WHAT TO DO: Return the entire passage below about Whiteway's time in Vietnam word for word, with no changes.

EXTRACTED TEXT:
Another highlight was more personal. Whiteway’s roommate in the Phi Gamma Delta fraternity at Lafayette was Craig Higgins ’65. By fate, the two were stationed merely a mile from each other in Vietnam.
“Craig and I were both in ROTC at Lafayette and he went into the Army’s medical corps,” Whiteway says. “It was ironic that we went around the globe and wound up so close to one another.”
Whiteway visited Higgins often. The draw? In addition to spending time with his friend, he enjoyed a comfort provided in Higgins’s unit.
“The food that came into Vietnam was always the same no matter where it went,” Whiteway says. “Our guys didn’t know how to make it, but with the way the guys in Craig’s unit prepared the food, it was like eating at the Waldorf Astoria. Their food was spectacular. Whenever I had the opportunity, I would jump in the Jeep and go over to Craig’s unit to eat.”
Despite finding out later that he had been poisoned with Agent Orange and subsequently was diagnosed with diabetes, Whiteway is proud to have served his country and remains amazed by the capabilities of the U.S. military.
“Had the politicians stayed out of it, we would have won the war in a heartbeat,” he says. “The United States military can accomplish whatever it wants, but only if it’s allowed to do it.”

PROVIDED INFORMATION:

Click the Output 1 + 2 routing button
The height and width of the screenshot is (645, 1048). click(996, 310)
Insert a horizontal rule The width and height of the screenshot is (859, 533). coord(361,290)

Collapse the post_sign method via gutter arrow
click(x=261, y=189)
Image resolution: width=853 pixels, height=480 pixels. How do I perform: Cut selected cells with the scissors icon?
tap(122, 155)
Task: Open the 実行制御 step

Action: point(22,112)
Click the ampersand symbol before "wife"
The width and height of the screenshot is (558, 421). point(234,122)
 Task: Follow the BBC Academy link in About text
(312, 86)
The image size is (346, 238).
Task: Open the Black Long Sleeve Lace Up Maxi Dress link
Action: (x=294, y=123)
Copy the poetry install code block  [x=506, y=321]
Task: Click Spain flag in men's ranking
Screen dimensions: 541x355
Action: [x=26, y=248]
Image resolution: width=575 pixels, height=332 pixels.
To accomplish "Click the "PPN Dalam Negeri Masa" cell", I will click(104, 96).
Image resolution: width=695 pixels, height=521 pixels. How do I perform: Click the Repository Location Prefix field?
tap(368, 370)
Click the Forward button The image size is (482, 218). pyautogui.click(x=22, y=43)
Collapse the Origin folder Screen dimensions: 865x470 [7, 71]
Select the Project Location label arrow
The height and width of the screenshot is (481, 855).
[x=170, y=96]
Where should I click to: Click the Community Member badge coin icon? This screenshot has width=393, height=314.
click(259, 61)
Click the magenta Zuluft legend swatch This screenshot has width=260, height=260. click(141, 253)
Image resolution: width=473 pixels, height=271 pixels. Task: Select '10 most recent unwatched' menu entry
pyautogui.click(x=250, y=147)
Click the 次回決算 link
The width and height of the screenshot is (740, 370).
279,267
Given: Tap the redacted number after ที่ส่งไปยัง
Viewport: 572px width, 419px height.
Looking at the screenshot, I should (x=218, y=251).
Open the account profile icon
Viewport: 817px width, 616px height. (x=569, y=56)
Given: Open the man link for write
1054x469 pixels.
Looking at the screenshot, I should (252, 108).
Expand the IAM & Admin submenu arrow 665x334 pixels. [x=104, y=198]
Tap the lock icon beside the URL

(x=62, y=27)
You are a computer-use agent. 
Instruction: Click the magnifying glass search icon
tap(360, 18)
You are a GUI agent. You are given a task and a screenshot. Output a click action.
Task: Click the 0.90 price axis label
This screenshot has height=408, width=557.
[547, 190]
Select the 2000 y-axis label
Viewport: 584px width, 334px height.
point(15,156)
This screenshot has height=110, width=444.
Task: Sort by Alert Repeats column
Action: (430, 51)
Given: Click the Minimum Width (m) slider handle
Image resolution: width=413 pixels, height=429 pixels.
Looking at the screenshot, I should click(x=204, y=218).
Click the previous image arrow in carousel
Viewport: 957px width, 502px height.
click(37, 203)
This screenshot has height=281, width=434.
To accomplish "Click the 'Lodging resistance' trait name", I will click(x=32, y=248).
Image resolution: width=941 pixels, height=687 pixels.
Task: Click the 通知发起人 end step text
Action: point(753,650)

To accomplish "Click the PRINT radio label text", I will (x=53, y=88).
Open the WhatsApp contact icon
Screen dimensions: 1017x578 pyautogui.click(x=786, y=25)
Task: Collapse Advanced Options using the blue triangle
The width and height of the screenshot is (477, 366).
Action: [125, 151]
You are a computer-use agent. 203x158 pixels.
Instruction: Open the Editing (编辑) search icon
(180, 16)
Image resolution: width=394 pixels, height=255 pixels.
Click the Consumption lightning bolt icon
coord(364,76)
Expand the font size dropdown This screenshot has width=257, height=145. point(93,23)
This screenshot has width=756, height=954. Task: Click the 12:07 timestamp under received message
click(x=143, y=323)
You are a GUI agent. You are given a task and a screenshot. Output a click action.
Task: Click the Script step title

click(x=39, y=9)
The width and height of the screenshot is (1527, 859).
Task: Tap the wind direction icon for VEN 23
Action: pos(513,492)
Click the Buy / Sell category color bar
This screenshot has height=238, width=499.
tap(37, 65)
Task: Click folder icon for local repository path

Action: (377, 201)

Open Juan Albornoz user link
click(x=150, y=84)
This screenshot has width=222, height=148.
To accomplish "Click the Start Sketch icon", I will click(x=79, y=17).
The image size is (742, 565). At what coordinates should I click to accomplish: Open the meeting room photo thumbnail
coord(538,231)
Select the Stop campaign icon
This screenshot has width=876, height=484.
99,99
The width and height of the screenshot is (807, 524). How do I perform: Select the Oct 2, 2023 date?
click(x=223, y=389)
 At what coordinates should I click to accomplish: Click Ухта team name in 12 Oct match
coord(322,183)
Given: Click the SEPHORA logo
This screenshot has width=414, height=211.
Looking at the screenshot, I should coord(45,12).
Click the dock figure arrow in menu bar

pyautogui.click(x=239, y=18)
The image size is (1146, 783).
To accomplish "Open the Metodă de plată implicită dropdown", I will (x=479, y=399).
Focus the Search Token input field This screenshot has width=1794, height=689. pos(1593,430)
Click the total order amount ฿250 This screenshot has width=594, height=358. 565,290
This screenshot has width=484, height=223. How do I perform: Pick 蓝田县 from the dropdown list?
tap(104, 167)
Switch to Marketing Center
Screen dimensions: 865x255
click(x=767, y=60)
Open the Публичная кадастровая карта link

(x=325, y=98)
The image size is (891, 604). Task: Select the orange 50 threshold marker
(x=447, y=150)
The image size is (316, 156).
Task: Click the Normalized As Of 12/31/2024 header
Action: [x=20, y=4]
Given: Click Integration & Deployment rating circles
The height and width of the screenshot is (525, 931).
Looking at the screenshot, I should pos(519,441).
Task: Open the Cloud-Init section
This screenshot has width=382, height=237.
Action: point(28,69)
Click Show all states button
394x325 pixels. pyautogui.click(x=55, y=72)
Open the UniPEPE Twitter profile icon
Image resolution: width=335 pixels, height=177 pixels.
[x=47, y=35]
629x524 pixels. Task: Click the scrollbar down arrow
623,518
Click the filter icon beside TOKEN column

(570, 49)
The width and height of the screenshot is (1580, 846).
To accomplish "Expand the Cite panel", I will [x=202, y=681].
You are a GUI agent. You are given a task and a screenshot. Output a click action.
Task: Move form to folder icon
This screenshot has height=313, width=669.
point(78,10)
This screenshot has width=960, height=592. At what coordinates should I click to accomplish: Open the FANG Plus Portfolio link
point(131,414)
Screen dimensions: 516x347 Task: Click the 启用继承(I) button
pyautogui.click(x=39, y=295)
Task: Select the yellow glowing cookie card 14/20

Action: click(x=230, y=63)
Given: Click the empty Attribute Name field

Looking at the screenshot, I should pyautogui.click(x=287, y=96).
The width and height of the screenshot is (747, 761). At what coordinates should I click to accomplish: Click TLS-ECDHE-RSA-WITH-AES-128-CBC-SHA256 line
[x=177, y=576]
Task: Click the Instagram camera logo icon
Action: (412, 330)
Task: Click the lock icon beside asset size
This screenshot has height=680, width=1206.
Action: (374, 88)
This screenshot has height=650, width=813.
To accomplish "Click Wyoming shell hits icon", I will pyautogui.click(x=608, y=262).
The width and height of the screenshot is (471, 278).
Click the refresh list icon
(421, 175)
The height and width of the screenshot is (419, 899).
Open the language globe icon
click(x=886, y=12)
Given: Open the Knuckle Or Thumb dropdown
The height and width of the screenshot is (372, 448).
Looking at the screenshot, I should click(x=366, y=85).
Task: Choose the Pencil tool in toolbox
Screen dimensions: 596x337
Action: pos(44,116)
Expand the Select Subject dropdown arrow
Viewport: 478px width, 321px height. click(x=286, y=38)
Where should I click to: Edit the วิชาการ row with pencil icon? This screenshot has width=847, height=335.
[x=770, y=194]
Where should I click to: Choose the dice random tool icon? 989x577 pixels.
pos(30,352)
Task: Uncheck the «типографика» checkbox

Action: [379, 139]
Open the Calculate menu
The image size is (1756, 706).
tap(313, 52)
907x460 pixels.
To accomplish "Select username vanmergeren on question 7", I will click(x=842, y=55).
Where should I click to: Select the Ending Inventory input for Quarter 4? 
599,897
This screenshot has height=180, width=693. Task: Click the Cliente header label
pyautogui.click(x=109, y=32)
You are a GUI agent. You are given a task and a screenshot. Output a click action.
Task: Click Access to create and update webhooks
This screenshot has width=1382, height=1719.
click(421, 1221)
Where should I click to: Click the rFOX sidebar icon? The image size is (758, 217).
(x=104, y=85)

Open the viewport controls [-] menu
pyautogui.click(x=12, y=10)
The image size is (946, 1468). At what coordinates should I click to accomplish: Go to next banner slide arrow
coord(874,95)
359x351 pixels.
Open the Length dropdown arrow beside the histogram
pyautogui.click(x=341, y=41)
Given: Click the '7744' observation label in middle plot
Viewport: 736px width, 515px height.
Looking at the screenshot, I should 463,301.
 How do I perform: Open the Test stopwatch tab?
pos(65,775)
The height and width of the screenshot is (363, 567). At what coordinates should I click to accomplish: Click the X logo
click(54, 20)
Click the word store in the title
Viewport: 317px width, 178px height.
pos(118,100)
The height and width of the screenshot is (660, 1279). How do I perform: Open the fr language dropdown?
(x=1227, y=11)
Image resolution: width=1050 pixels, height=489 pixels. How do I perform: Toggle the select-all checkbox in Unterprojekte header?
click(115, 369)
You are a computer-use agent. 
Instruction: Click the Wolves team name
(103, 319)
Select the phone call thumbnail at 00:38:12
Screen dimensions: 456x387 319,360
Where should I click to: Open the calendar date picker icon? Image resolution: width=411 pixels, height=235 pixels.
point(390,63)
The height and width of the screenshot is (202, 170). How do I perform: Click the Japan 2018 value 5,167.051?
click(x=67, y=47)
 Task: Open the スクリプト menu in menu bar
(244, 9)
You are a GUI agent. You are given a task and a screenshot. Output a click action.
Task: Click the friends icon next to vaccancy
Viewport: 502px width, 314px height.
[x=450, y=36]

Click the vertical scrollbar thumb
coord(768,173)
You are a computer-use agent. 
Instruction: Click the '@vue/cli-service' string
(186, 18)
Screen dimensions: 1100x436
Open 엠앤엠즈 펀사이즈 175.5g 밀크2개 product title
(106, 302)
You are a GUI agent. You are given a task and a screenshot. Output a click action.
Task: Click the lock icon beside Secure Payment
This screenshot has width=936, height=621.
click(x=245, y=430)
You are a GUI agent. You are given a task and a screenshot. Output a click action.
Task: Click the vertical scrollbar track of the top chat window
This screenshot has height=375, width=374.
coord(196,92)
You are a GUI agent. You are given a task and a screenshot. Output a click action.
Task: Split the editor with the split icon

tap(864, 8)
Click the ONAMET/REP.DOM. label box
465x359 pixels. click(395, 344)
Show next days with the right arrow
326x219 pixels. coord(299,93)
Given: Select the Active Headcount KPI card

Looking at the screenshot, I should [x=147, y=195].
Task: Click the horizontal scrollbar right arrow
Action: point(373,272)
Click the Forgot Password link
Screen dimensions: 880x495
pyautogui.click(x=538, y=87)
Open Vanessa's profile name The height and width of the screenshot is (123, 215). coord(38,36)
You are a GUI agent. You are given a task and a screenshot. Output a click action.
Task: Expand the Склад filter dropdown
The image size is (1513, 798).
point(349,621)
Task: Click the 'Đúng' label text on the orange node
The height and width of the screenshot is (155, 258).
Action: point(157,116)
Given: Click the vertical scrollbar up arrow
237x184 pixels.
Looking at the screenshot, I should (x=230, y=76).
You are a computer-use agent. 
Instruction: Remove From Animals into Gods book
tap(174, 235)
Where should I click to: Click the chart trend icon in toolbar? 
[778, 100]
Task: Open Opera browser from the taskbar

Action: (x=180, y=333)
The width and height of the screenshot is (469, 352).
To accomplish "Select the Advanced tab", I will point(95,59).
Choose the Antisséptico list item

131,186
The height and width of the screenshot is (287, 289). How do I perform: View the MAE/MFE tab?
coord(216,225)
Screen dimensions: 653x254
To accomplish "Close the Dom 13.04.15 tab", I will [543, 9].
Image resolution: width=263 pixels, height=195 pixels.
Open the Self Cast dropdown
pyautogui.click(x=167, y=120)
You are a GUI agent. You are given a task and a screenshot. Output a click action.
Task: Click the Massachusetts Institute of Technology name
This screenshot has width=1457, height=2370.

OUTPUT BELOW:
Another highlight was more personal. Whiteway’s roommate in the Phi Gamma Delta fraternity at Lafayette was Craig Higgins ’65. By fate, the two were stationed merely a mile from each other in Vietnam.
“Craig and I were both in ROTC at Lafayette and he went into the Army’s medical corps,” Whiteway says. “It was ironic that we went around the globe and wound up so close to one another.”
Whiteway visited Higgins often. The draw? In addition to spending time with his friend, he enjoyed a comfort provided in Higgins’s unit.
“The food that came into Vietnam was always the same no matter where it went,” Whiteway says. “Our guys didn’t know how to make it, but with the way the guys in Craig’s unit prepared the food, it was like eating at the Waldorf Astoria. Their food was spectacular. Whenever I had the opportunity, I would jump in the Jeep and go over to Craig’s unit to eat.”
Despite finding out later that he had been poisoned with Agent Orange and subsequently was diagnosed with diabetes, Whiteway is proud to have served his country and remains amazed by the capabilities of the U.S. military.
“Had the politicians stayed out of it, we would have won the war in a heartbeat,” he says. “The United States military can accomplish whatever it wants, but only if it’s allowed to do it.”